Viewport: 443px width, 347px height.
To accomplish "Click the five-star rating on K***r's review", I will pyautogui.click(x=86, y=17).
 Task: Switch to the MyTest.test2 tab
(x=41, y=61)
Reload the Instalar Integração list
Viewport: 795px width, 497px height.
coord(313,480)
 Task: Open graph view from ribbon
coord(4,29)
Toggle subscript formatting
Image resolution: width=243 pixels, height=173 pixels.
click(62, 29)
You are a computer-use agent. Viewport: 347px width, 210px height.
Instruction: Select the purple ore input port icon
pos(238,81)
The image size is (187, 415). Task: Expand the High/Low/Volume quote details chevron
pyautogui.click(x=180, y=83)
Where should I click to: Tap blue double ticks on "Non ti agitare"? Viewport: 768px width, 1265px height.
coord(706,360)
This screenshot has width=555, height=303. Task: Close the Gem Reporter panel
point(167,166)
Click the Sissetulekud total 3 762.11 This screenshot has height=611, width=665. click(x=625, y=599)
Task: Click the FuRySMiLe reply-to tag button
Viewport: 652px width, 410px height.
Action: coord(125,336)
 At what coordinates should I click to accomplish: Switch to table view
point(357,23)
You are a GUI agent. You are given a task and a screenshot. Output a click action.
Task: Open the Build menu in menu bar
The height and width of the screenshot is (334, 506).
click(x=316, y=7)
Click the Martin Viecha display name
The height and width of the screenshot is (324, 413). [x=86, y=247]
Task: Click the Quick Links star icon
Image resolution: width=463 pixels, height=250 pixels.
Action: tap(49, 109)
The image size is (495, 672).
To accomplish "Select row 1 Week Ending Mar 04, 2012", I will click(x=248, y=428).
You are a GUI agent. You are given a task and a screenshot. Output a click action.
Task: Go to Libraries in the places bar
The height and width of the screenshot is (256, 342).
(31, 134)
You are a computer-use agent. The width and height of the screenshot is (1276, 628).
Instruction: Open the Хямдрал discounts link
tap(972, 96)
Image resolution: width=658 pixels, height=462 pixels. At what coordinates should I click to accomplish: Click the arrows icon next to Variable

= = = = =

Say, as a bare number, how many lines of the data hold the string "star".

■ **Task response**
2